Jeez, what a fascinating bunch of people! I love youse all!

I work in a refuge for people who are HIV-positive and have what we like to euphemistically call “complex needs” - basically, drug & alcohol or mental health issues. Our main clientele are injecting drug users, sex workers and the long-term homeless with mental illnesses. We’re one of the few “wet houses” in Australia - clients are allowed to be intoxicated on premises (although actual use of illegal drugs on the premises is forbidden) and are encouraged to be as open as possible about their drug use. Hence, we’re dealing with people who are off their faces half the time (it used to be heroin, but these days its usually chrystal meth - it’s a lot noisier, but the place gets cleaned a lot more!). Residents stay for 3 -6 months, and we focus on life skills, education, safer sex and injecting practices, intox management, situational counselling, housing needs, health needs, and making sure they don’t murder each other. It’s like the Big Brother House from Hell, but it’s always interesting 'round here.

Currently a compliance analyst for an insurance company.

In the past; soldier, electrician, soap salesman, telemarketer, insurance broker, SPCA inspector, venue security, police reservist.

Yessss! Now, THAT’S what I’m talkin’ about!

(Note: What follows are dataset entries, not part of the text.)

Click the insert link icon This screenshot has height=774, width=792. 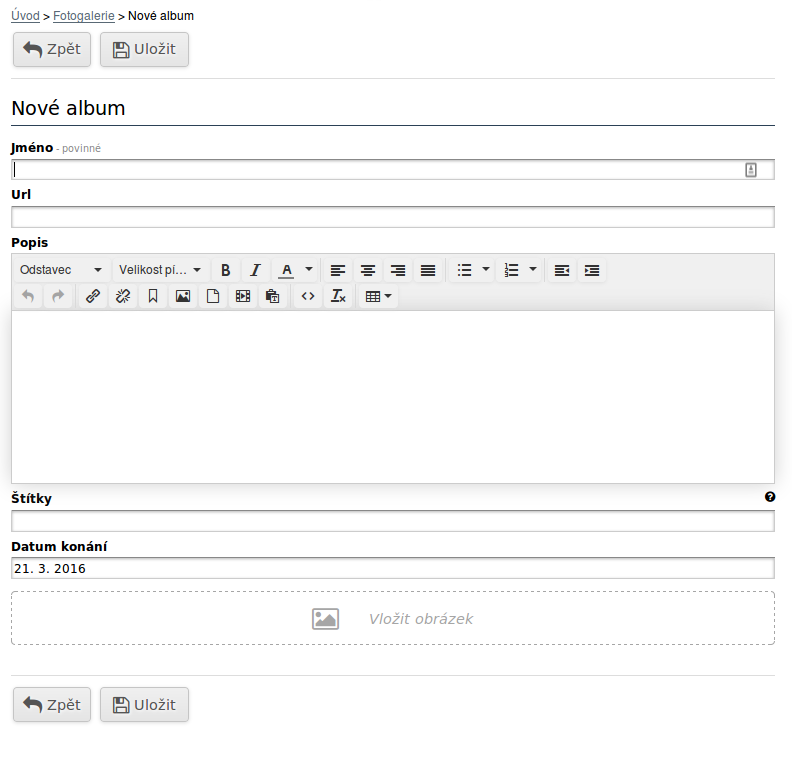click(93, 296)
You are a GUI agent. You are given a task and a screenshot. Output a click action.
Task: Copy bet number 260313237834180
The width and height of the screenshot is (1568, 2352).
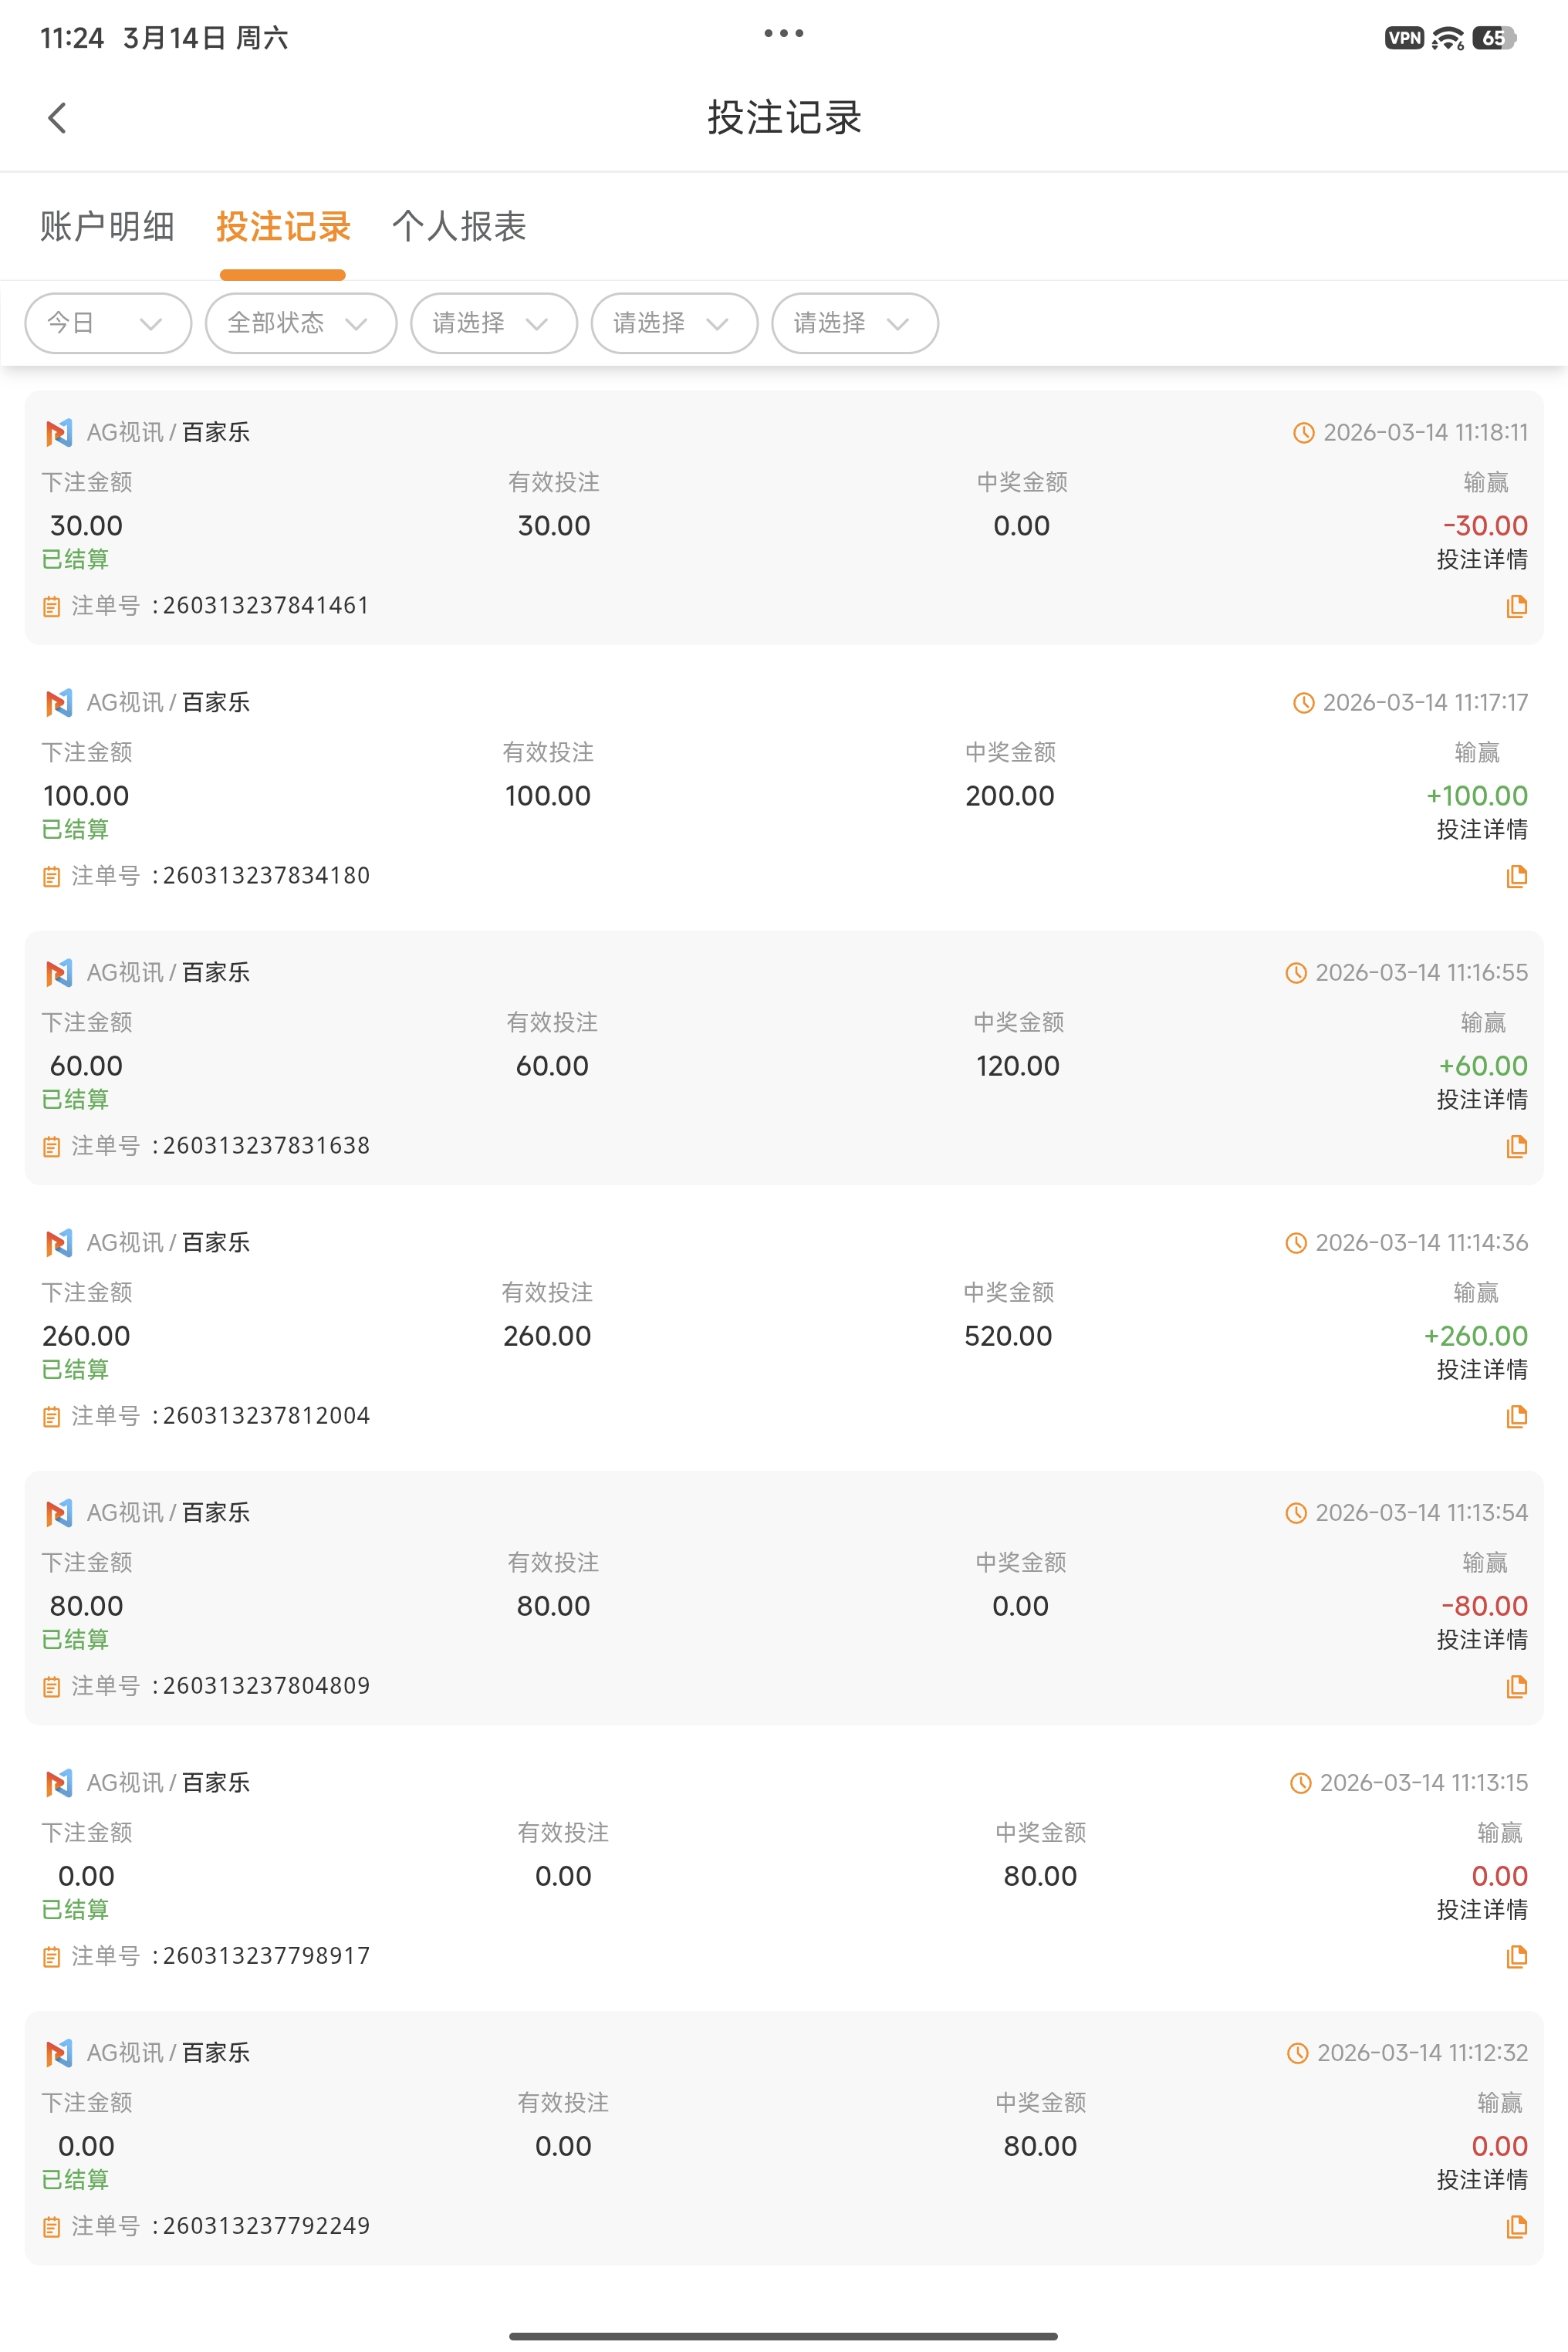[1516, 876]
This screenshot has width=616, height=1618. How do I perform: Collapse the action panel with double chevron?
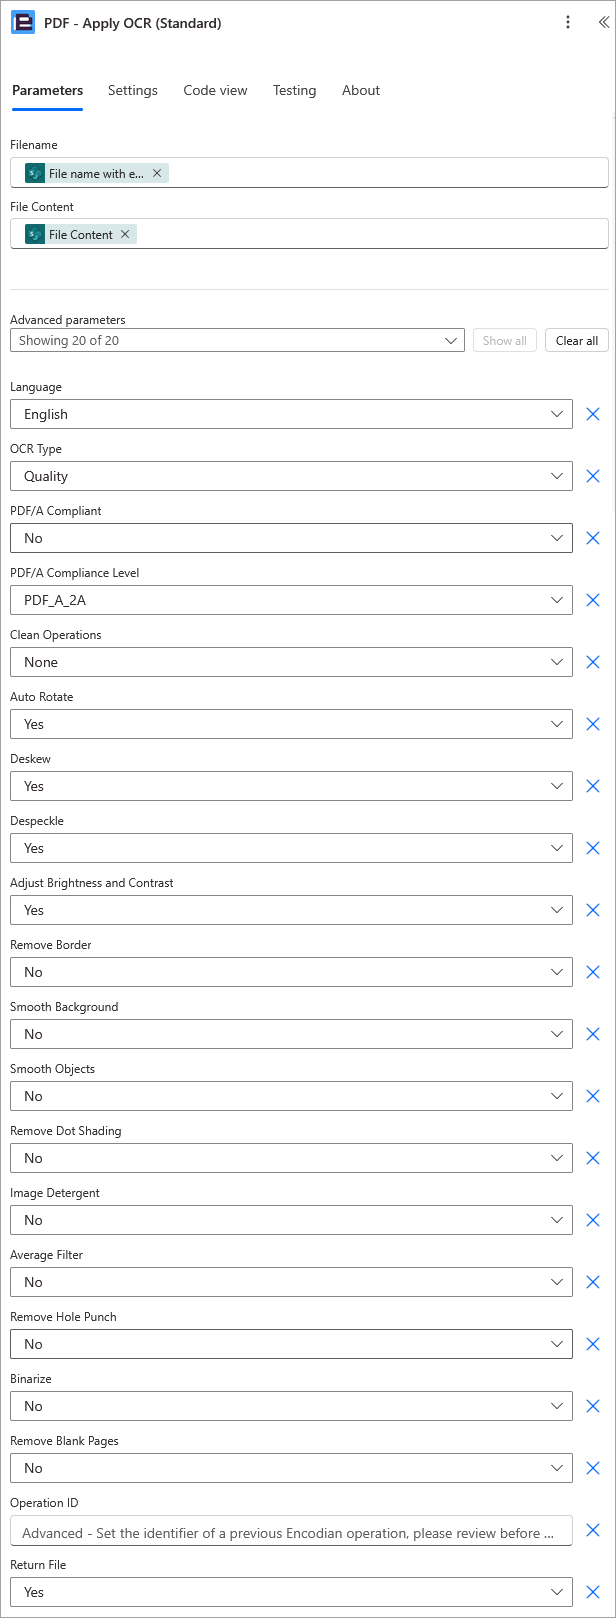click(603, 23)
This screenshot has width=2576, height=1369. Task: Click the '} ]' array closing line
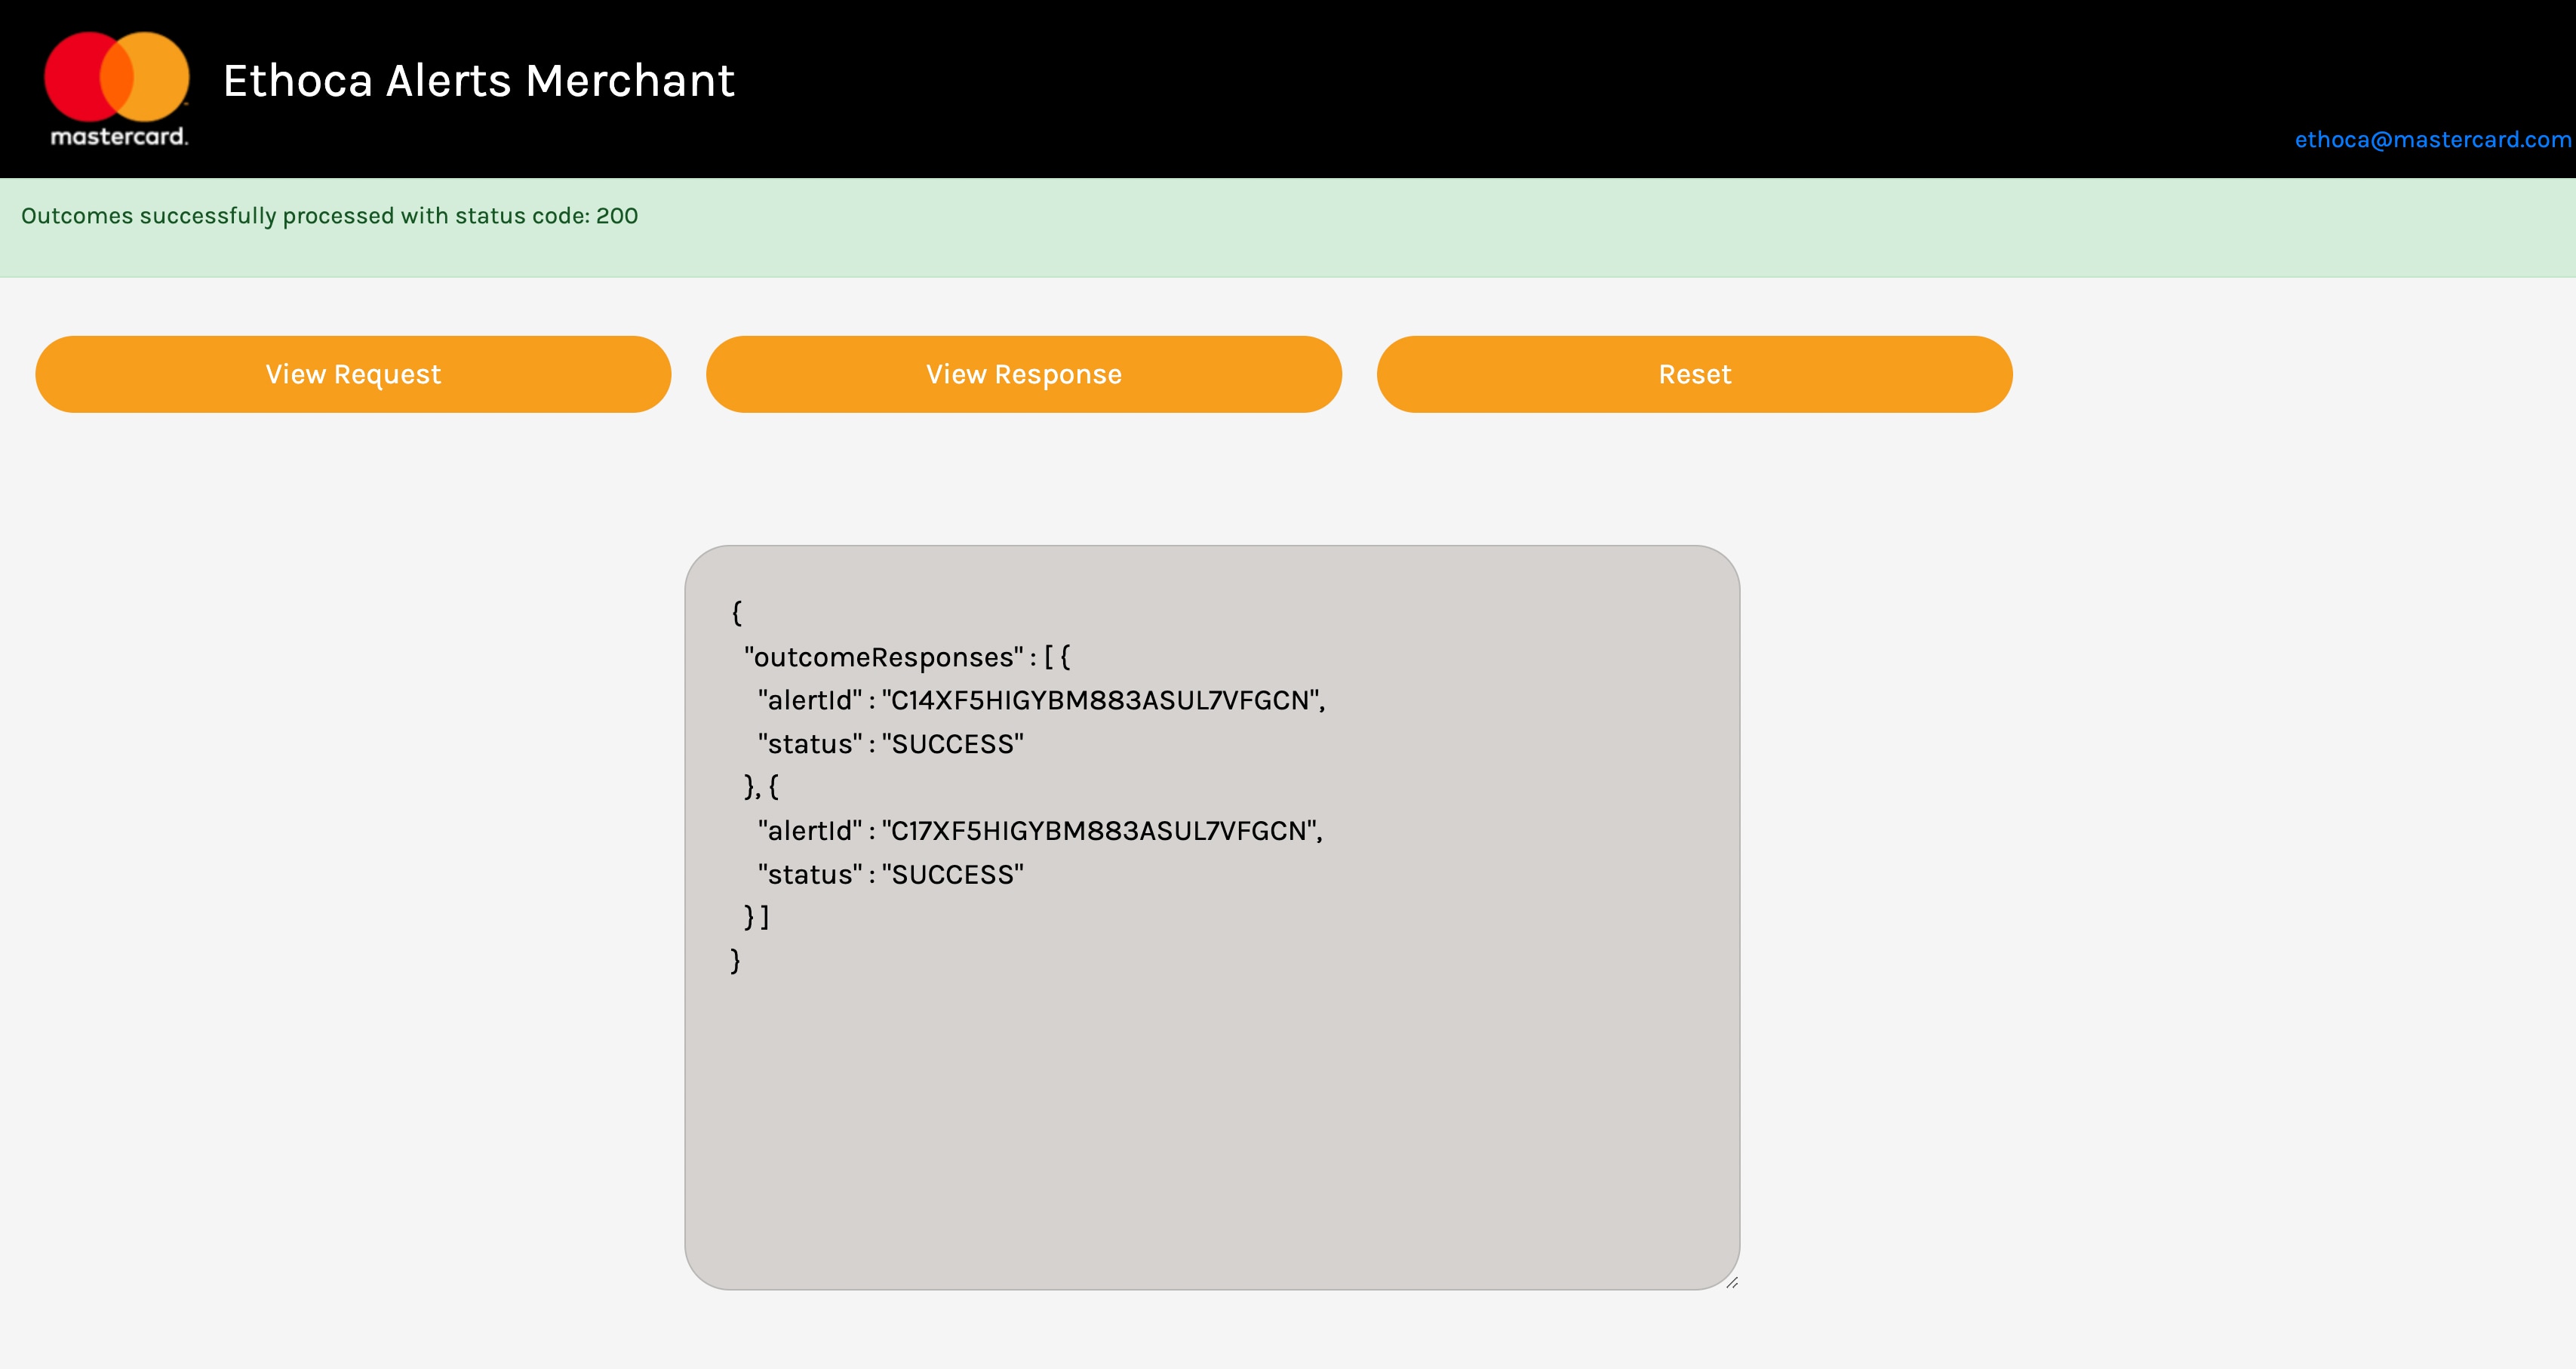point(756,917)
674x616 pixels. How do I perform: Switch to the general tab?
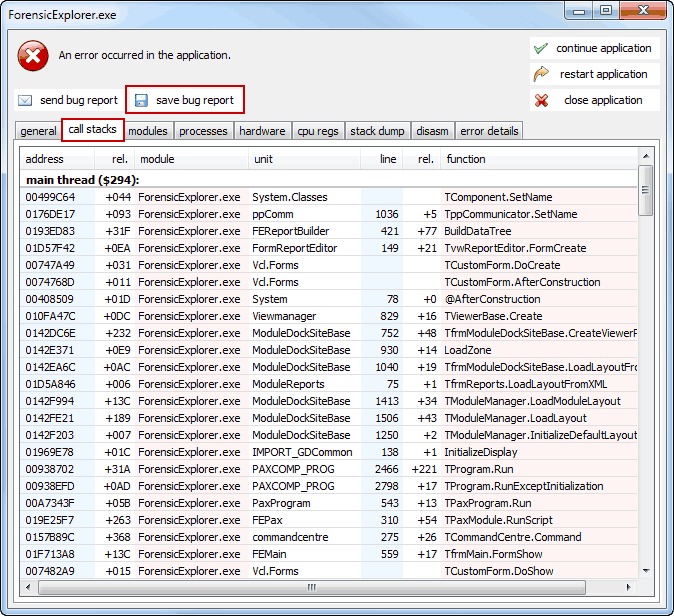click(38, 131)
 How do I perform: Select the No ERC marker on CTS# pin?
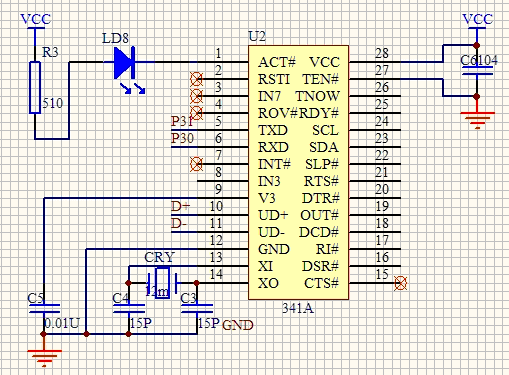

Let’s see, I spent ten years in the Air Force in the best job the military has to offer, Broadcast Journalist. I did morning. afternoon drive and overnights on three continents, anchored live newscasts in Tokyo and Seoul, and generally had a ball for a decade.
My third assignment to Seoul in 9 years kind of told me I was on the wrong career track, and I jumped ship at the halfway point.
Currently I’m a civil servant (GS) at the Air Force Academy, doing multimedia work, which generally means digital video for web and dvd delivery, dvd creation and narration.
Oh, and I do the occasional voice job around the Denver area.